Confier la médecine du travail aux généralistes ?

Un claquement de doigt et on enrichit la formation des généralistes de quatre ans !


Le patronat l’a décidé, il faut trouver une solution pour les salariés en arrêt maladie de plus de 3 mois. Il n’y a pas assez de médecins du travail, on va s’en passer, on va demander aux médecins généralistes ! Donc ils décident d’octroyer à l’omnipraticien le droit de prescrire un arrêt maladie au patient mais aussi d’en être l’expert ? En contradiction totale avec l’Article 105 du code de déontologie (article R.4127-105 du code de la santé publique). Si l’entreprise manque d’un chauffeur, va-t-on demander à la secrétaire d’aller livrer la marchandise aux clients en plus de son travail ?

Cet accord entre patronat et syndicats de salariés prise de manière unilatérale, sans aucune consultation des premiers intéressés que sont les médecins libéraux, ne vise qu’à arranger le patronat sans prendre en compte la santé de ses salariés. Et en déshabillant Pierre (la médecine libérale) qui va déjà presque nu pour habiller Paul (la médecine du travail).

C’est aussi une méconnaissance (pour ne pas dire mépris) de la spécificité et des compétences intrinsèques et de la médecine du travail, et de la médecine générale. 

« Yaka » demander aux médecins généralistes de vacciner, d’expertiser, d’autoriser les plus de 70 ans à conduire, les patients à faire du sport etc…

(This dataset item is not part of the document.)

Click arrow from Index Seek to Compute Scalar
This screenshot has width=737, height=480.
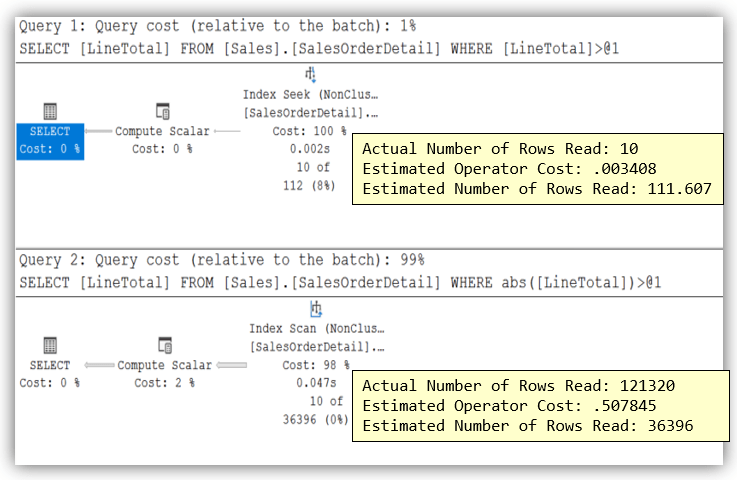tap(227, 131)
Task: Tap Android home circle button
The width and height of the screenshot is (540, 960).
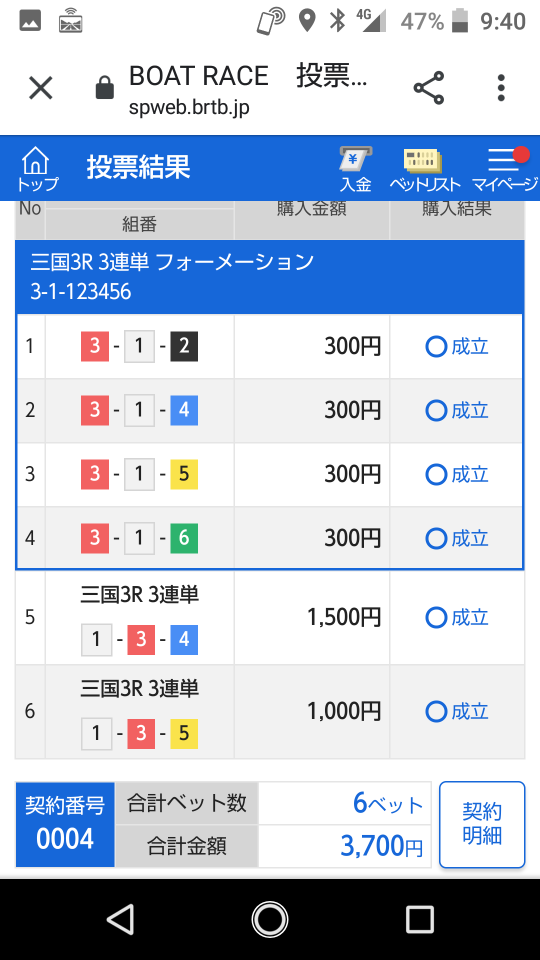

Il est d’ailleurs bien connu que la compétence des généralistes est à géométrie variable et bien plus grande le vendredi soir, la nuit, le week-end, au mois d’août ou quand les dentistes ou spécialistes ne sont pas disponibles.

Non la médecine du travail n’est pas une sous-spécialité, quatre ans sont nécessaires pour valider cette spécialité. Les généralistes ne sont pas compétents pour juger les risques liés au travail et au lieu de travail, raison pour laquelle il existe une spécialité qui leur est dédiée.

On va nous opposer qu’il n’est question que de généralistes volontaires, après une formation complémentaire ; mais évidemment il ne sera pas question d’une formation de quatre années. Donc quand même d’un pis-aller.

De toute façon la question n’est pas là. Alors que la démographie des généralistes est en chute libre, que les déserts médicaux avancent partout, et que les pathologies liées au travail explosent, en particulier les troubles musculo-squelettiques et les souffrances au travail, on veut encore charger la barque des généralistes et moins bien prendre en charge la santé des salariés. 

Et plein d’autres questions se posent :

  1. Comme on l’a vu, l’article 105 qui interdit d’être à la fois médecin traitant et expert d’un patient ;
  2. les cotisations des employeurs : tous les médecins employeurs savent bien qu’ils payent entre 80 et 100 € par an par salarié pour UNE visite tous les deux ans, de plus en plus souvent d’ailleurs faite par un•e infirmier•e. Accepteront-ils de payer autant pour ne plus avoir le service inhérent ?
  3. quel statut pour ces médecins généralistes suppléants ? vacataires ? salariés ? libéraux ?
  4. s’ils restent libéraux, qui paye ? à quel tarif ? avec quel statut fiscal et par rapport à la convention ? puisqu’en pratique une consultation de médecine du travail c’est 160 € …
  5. avec quels moyens (locaux, secrétariat, courriers, gestion des dossiers) ?
  6. quelle incidence pour leur assurance Responsabilité Civile Professionnelle ? quelles conséquenses aussi en cas d’erreur sur une (in)aptitude ?

Qu’en retenir ? Offrir à des médecins généralistes une passerelle pour se former à la spécialité de médecine du travail, pourquoi pas. Mais alors une VRAIE formation (rémunérée évidemment) pour une VRAIE compétence et une VRAIE spécialité. 

Mais pas cette proposition au rabais de servir de bouche-trous et de supplétifs à un service de médecine du travail moribond en France. Le respect envers les médecins, c’est d’abord reconnaître leurs compétences.

Les médecins libéraux n’ont pas vocation à servir de variable d’ajustement … à la médecine du travail, à la médecine scolaire, à l’ARS, à la gestion des crises sanitaires, au manque de dentistes, de psychologues, de structures d’encadrement. Leur travail est avant tout de soigner les patients, et il faudrait s’en souvenir.